While cutting costs in the unionized German industrial sector is never easy, it is a familiar road. Daimler itself has been on it since Mr. Källenius took over in May 2019. The market environment is also favorable, which might lighten the task. Truck demand is strong as consumers continue to favor goods over services and e-commerce drives investment in logistics.
Mercedes-Benz is embarking on a path less trodden. Mr. Källenius’s vision for Daimler’s better-known half can be summarized in two words: luxury and electric.

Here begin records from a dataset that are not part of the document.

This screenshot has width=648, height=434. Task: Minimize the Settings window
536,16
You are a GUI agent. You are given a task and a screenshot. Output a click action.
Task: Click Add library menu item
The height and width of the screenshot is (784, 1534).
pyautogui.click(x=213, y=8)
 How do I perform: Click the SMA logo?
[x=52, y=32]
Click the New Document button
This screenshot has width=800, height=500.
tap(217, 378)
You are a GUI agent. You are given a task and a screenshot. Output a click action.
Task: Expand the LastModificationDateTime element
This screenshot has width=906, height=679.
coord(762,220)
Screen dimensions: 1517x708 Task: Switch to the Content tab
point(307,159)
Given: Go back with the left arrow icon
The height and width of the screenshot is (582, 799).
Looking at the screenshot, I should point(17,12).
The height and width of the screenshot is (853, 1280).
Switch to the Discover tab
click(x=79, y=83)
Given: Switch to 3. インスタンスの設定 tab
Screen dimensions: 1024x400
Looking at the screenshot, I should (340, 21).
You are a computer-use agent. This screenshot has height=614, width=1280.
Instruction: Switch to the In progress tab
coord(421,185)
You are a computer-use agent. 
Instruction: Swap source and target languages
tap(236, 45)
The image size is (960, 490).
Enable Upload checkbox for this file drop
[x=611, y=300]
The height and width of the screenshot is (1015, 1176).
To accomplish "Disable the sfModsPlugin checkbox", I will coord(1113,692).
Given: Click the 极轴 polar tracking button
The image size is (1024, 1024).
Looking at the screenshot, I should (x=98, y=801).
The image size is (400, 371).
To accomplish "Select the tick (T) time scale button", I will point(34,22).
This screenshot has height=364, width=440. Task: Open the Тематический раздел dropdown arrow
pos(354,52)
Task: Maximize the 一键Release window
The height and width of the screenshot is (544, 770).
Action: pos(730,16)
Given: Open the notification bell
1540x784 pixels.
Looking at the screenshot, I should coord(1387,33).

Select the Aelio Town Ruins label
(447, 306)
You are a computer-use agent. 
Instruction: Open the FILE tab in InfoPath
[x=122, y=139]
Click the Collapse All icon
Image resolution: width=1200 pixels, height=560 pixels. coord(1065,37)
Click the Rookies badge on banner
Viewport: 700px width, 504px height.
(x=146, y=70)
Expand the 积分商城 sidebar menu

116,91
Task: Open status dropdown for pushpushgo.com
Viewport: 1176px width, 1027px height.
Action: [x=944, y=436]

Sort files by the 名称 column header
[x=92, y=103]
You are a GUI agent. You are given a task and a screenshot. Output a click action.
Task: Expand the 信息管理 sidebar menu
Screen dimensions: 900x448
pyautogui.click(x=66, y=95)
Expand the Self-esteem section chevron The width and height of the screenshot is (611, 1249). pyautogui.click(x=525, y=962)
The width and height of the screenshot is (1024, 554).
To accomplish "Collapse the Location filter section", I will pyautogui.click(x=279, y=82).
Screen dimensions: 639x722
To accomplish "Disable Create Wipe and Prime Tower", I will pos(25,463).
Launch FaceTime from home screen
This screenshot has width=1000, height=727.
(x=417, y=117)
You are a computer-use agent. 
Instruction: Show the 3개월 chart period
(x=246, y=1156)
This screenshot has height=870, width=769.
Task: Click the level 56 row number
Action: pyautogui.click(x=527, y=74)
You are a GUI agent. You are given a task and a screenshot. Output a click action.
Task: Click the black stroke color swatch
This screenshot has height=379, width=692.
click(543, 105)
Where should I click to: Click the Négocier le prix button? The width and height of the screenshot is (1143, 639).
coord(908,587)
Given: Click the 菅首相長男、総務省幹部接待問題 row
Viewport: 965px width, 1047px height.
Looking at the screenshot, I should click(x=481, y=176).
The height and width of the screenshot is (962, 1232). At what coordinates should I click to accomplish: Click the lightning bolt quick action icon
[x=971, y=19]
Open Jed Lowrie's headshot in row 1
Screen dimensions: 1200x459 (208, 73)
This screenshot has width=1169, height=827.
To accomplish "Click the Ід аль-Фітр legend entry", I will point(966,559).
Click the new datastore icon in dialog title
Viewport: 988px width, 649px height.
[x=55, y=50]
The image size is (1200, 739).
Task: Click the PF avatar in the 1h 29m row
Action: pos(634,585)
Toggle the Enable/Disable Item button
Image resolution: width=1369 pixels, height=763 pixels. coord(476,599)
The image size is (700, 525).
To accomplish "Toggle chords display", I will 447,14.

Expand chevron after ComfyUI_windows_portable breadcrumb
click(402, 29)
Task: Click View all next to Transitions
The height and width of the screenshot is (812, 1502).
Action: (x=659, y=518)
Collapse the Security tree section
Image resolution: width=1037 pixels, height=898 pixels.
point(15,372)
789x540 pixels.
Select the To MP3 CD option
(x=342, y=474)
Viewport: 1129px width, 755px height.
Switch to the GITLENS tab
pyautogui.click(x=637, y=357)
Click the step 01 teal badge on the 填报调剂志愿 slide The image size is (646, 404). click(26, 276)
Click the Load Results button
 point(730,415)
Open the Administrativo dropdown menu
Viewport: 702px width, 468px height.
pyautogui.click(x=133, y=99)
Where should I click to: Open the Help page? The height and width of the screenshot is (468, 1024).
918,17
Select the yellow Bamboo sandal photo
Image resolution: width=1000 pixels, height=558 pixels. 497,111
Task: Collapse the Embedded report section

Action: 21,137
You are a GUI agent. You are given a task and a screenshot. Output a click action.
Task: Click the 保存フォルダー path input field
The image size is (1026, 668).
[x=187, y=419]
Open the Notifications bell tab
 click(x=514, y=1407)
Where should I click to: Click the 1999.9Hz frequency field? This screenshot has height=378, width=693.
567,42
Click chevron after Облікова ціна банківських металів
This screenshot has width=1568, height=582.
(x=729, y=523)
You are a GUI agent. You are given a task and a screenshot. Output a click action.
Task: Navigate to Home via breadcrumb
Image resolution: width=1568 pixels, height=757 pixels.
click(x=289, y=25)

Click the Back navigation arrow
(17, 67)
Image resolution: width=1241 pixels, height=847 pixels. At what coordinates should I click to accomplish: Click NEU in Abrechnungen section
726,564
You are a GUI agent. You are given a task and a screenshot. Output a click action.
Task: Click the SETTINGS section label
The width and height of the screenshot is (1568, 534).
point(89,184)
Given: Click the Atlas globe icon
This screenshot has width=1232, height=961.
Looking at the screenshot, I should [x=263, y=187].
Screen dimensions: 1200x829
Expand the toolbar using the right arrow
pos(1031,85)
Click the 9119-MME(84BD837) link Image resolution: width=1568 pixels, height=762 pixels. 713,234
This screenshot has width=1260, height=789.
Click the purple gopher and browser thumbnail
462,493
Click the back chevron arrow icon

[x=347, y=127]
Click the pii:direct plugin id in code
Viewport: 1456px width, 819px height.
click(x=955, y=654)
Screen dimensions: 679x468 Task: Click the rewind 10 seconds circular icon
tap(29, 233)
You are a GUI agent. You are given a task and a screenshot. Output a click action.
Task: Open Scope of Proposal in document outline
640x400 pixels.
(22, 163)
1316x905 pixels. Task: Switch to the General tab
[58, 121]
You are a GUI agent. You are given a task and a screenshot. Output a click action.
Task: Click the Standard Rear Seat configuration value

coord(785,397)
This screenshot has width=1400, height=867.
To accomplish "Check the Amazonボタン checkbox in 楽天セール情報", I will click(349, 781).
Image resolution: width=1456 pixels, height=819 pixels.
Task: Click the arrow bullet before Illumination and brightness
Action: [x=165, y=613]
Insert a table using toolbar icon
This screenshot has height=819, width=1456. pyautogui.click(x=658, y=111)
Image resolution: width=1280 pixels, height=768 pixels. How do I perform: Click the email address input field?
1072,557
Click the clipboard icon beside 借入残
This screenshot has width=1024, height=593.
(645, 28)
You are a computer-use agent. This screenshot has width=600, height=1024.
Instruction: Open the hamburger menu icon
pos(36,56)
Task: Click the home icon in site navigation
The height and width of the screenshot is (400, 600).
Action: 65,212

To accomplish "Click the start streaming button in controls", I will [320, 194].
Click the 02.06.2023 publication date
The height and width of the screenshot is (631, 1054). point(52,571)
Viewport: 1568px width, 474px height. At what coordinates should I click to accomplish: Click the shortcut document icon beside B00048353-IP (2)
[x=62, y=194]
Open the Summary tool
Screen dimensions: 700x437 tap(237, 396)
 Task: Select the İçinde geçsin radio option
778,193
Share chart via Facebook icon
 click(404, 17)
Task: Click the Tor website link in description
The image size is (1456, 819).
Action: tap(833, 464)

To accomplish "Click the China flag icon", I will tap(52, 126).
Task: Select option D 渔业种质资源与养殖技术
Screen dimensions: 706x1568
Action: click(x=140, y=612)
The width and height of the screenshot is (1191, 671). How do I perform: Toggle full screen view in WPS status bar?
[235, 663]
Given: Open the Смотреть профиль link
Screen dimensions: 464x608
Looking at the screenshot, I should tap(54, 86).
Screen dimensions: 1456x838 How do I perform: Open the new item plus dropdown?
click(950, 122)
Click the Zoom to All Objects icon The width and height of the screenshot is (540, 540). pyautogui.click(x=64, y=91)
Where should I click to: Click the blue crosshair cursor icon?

Focusing squarely on luxury reverses the dominant German automotive strategy of the past two decades, pursued by Mercedes-Benz, BMW and Audi alike, which involved expansion into more mainstream categories. The result could be higher margins. This year, which has been marked by lower but more lucrative sales across the industry due to car shortages, Mercedes-Benz expects an adjusted return on sales of 10% to 12%. “A luxury company should be able to manage 15%,” says Michael Muders, a fund manager at Union Investment, which is Germany’s third-largest asset manager and holds the stock.
The big hope is that Mercedes-Benz might one day attain something of the huge valuation premiums reserved for a focused luxury brand like Ferrari on the one hand, and new electric-vehicle players like Tesla and Lucid on the other. Mercedes-Benz’s flagship EQS EV sedan competes with the Lucid Air and revised Tesla Model S for today’s luxury EV buyers.
One question is to what extent Mercedes-Benz is prepared to shrink to wring more value from each car it sells. Another is the impact of EVs, which will probably cost more than traditional vehicles to make for many years, creating a headwind for margins as sales take off. The company said in July it would be all-electric by 2030, where market conditions allow.
Mr. Källenius has set a clear, logical and exciting course for Mercedes-Benz, but it will involve deep transformation. Promises of cost reductions at Daimler Truck may prove easier to deliver on.